If I understand correctly, it looks like you've tried to reconcile the SCA XSDs with a logical model for SCA assembly. There are usually multiple ways to do handle that kind of reconciliation, including:
- annotate the XSD with ecore annotations to add what's missing in the XSD
- generate the XSD based model and tweak the generated Java by hand
- define your model using annotation java interfaces and additional metadata for the feature map helping with the XSD mapping
- generate the XSD based model, then define UML classes representing the logical view with additional logical relationships as subclasses of the XSD generated classes
- have two different models one XSD-based physical model and a logical one and map between the two.

Which approach did you take here?
The first one. I added "ecore:reference" annotations in the XSD files.

Another relation question. In Tuscany we have defined Java interfaces representing a logical model for SCA assembly. They are there:
http://svn.apache.org/repos/asf/incubator/tuscany/java/sca/modules/assembly/src/main/java/org/apache/tuscany/sca/assembly/
These interfaces are plain Java interfaces without dependencies on EMF or any other modeling or runtime technology.

How are your logical model interfaces different from these interfaces?
Quickly looking (later, I will look it deeper), I think there are several similitudes. I see you have defined a composite reference (service) and a component reference (service) as an extension of a basic reference (service) type. We too.

Is there any interest in having tooling model classes implement the Tuscany model interfaces as well? They are self contained and should be really easy to reuse, with some interesting benefits like the ability to hand a model instance directly to the Tuscany runtime if you did that.
I agree with Bogdan answer.

Thoughts?

- Then, we generated the code and we added some validation rules like "the component name must be unique in the composite". I think this is important because these rules exist in the specification document but they do not appear in the XSD scheme.

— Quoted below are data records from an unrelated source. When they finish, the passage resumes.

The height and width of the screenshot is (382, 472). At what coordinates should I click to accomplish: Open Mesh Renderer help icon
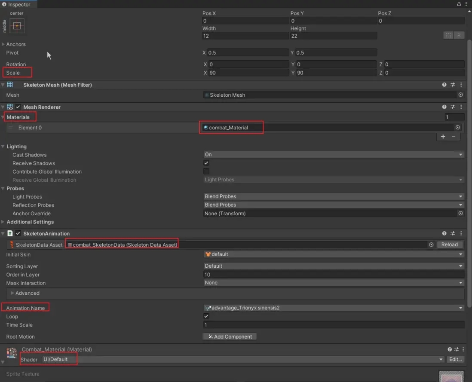pos(444,107)
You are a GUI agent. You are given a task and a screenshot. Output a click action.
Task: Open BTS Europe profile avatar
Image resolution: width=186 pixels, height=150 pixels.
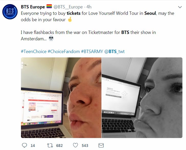click(x=10, y=12)
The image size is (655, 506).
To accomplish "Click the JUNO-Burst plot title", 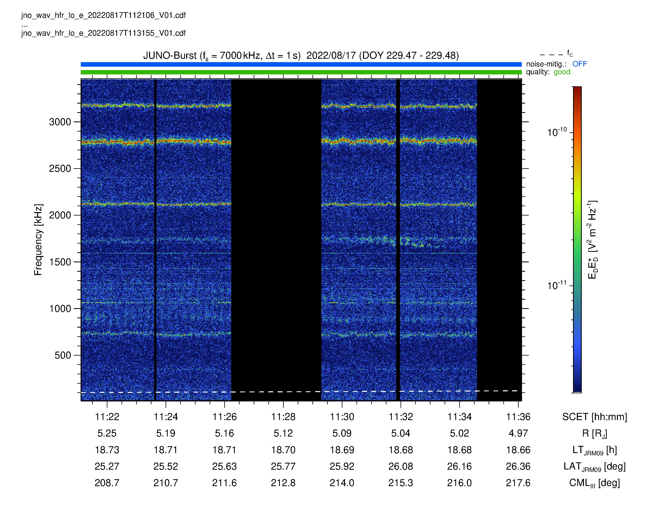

Did you use the EMF validation framework for that?
Yes.

Would these rules be usable outside of an EMF-enabled environment, as long as the model they validate implement the expected logical model interfaces?
No, because we use the EMF validation framework.


- Finally, we developed a first version of our graphical designer. It works with Eclipse Europa, EMF 2.3 and GMF 2.0. This SCA Designer follows the SCA official specification to represent composites, services, wires... See the screenshot.


It looks pretty good, nice to see that you even used the same colors and shapes as the diagrams in the SCA spec :)
:)

Currently, we are following the procedure to submit this graphical designer as an IP Zilla bug. If everyone is ok, this will be the initial contribution of the SCA Designer project.

This work is part of the SCOrWare project (which is supported by the French National Research Agency and OW2) that has two main goals:
- to develop a component-based implementation of the SCA specification and
- to develop high-level tools to facilitate end users to adopt this technology.
In this project, Obeo is leading the work concerning tools and contributions for Eclipse. We are working on several tools: designers, STP extensions, code generation, etc... We can discuss on them later.

Has anybody tried to run SCA assemblies produced by your editor using the Tuscany runtime? Any issues?
Not yet. We must test it as soon as possible.